Sono questi, in sintesi, i principi su cui il Procuratore Nazionale Antimafia Federico Cafiero De Raho, il Vicepresidente del Csm Giovanni Legnini e l'Arcivescovo della Diocesi Chieti-Vasto Monsignor Bruno Forte, hanno avviato una profonda riflessione dibattendo sul libro-inchiesta “La Speranza Oltre le Sbarre” scritto dalla giornalista della Rai Abruzzo Angela Trentini e dal teologo sistematico Maurizio Gronchi.

“Un libro – ha detto De Raho – complesso e profondo perché tocca molteplici aspetti approfondendoli tutti” e che “tutti gli avvocati e i magistrati – ha aggiunto Legnini – dovrebbero leggere”. Il racconto di quei “vuoti a perdere”, come li definisce Gronchi, che si sono resi colpevoli delle peggiori stragi del Paese. Sei killer responsabili delle morti dei giudici Falcone, Borsellino e Livatino che, per la prima volta, si confessano e si confrontano con i parenti delle vittime.
Se da una parte, ha sottolineato De Raho, la pena deve essere certa, dall'altra la dignità deve essere garantita perché possa avviarsi quel processo di riabilitazione che se nel profondo si può manifestare solo agli occhi di Dio, agli uomini deve mostrarsi attraverso atti concreti.

“Come disse mio fratello Giovanni – ha ricordato in un messaggio Maria Falcone - non bisogna mai dimenticare che in ognuno degli assassini c'è un barlume di umanità”. De Raho ha infatti raccontato come molti detenuti in regime di 41bis, dopo anni di colloqui con i parenti, affermino: “se avessi pensato che poteva esserci una vita diversa, non avrei scelto la vita che ho fatto”. Tutti, dunque, abbiamo una responsabilità: far sì che quella scelta diversa sia sempre possibile.

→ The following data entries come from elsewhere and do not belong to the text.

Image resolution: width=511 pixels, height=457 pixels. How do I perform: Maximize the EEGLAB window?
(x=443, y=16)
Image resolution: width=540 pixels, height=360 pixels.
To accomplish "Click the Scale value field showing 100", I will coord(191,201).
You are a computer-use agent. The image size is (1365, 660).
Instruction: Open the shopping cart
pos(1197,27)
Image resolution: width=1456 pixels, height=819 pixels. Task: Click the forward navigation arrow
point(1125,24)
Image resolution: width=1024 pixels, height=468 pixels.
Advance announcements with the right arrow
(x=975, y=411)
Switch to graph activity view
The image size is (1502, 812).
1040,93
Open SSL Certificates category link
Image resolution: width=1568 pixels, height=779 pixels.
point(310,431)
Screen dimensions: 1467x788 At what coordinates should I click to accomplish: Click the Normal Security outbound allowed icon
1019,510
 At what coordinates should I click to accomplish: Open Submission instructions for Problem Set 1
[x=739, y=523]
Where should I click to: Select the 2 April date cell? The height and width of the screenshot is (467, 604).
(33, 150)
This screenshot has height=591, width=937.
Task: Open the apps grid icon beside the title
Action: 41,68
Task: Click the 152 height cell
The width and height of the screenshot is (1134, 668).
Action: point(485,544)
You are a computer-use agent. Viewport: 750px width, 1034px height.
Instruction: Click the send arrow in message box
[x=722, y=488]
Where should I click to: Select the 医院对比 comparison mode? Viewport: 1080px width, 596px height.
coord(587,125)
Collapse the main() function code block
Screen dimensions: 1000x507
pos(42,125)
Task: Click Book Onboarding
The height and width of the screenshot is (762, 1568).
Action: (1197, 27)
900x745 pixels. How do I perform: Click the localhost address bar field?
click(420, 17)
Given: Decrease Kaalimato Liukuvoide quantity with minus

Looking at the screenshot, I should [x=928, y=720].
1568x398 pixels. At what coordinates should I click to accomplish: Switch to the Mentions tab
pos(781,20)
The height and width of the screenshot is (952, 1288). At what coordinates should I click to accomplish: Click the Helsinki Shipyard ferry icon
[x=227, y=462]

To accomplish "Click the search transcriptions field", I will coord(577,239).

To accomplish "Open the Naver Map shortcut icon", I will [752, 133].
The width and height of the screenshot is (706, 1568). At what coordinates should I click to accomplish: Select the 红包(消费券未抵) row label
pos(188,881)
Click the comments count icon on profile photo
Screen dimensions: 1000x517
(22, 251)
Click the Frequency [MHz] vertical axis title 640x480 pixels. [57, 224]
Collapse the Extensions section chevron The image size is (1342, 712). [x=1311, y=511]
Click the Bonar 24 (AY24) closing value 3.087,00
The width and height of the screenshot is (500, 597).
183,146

E' questo il cambiamento culturale di cui abbiamo bisogno.

Ecco una parte dellla lettera inviata da Maria Falcone, che non è potuta intervenire all'iniziativa di Chieti dell'8 giugno a cui si riferisce questo articolo:

Il libro, a cui volentieri ho dato il mio contributo, è un percorso di indagine in cui l’autrice ha prestato ascolto al dolore delle vittime di mafia e, parallelamente, al dolore di chi, essendosi macchiato di quei delitti, ne sconta tuttora la pena. Quell’umiltà di ascoltare il lato umano di persone che la legge ha condannato mi ha fatto ricordare quanto ebbe a pronunciare in un’intervista mio fratello Giovanni: “Non bisogna mai dimenticare che in ognuno degli assassini c'è un barlume di umanità”. Credo che la chiave di volta per il cambiamento sociale che tanto auspichiamo sia proprio la capacità di guardare a “quel barlume di umanità”. Questo da un lato significa tener desta la capacità di discernimento nel bambino/adolescente attraverso la fondamentale azione di educazione alla legalità nelle scuole perché i giovani non possano più dire di non sapere che cosa è la mafia. Allo stesso tempo è essenziale il ruolo di informazione svolto dai giornalisti che possono scegliere di raccontare la giustizia alla società civile non solo come sistema, ma anche come apertura a percorsi di riparazione. La speranza è che la platea di giornalisti qui presenti possa cogliere l’urgenza di una informazione che sappia aprire la società alla speranza di giustizia e anche ad una giustizia di speranza.